A Great White shark, over nine-feet long, is at the top of our ocean’s food chain. Very few ocean-dwellers can devour this apex predator. In fact, the Great White has no known natural predators other than the Orca whale. But scientists in Australia, who had tagged one such shark, are looking for something even bigger. A “mystery sea monster” hauled the tagged shark to the ocean’s deepest depths.
Four months after the shark was tagged, a beachcomber found the alpha shark’s monitoring device washed up on shore, only two and a half miles from where the Australian team had tagged her. Data on the tag revealed an incredible story – at 4 a.m., the shark suddenly plunged at high speed off the edge of a continental shelf. No Orca whale would take the shark that deep.

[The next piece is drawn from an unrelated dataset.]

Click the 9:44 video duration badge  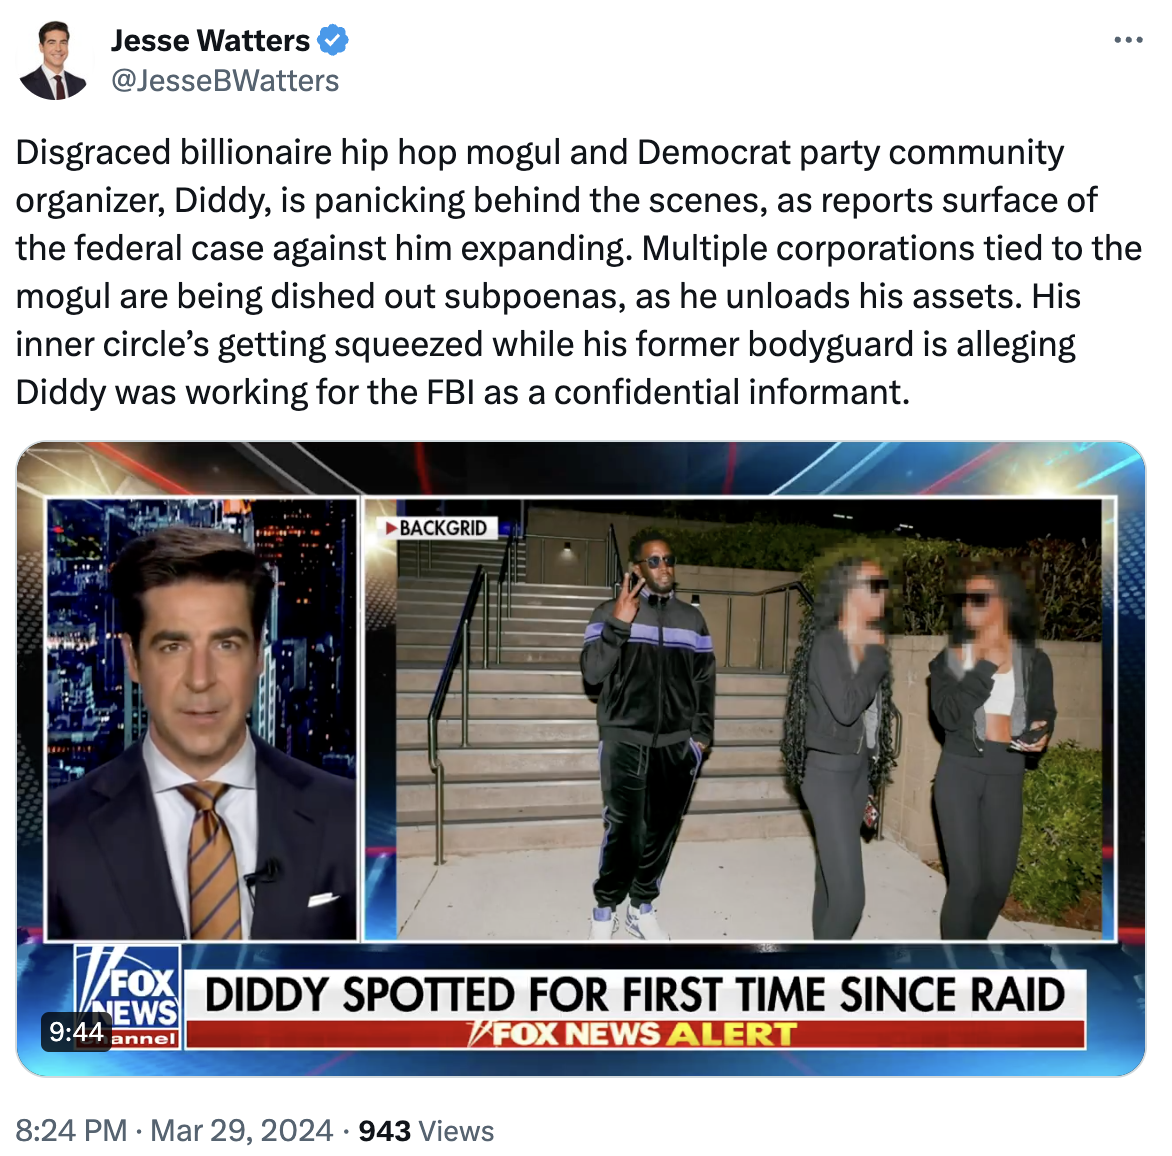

Reports UPI: “According to data on the device, the shark's temperature rose rapidly and then quickly plunged, indicating that the shark may have ended up in another animal's digestive system. Based on that assumption, it has been theorized that the shark was eaten by a ‘colossal cannibal great white shark.’”
According to UPI, the mystery is documented in the Smithsonian Institute's Hunt for the Super Predator, which is based on the Australian documentary The Search for the Ocean's Super Predator and will air June 25.
"When I was first told about the data that came back from the tag that was on the shark, I was absolutely blown away," filmmaker Dave Riggs reportedly says in the documentary.
"The question that not only came to my mind but everyone's mind who was involved was, 'what did that?' It was obviously eaten. What's gonna eat a shark that big? What could kill a [9-foot] great white?"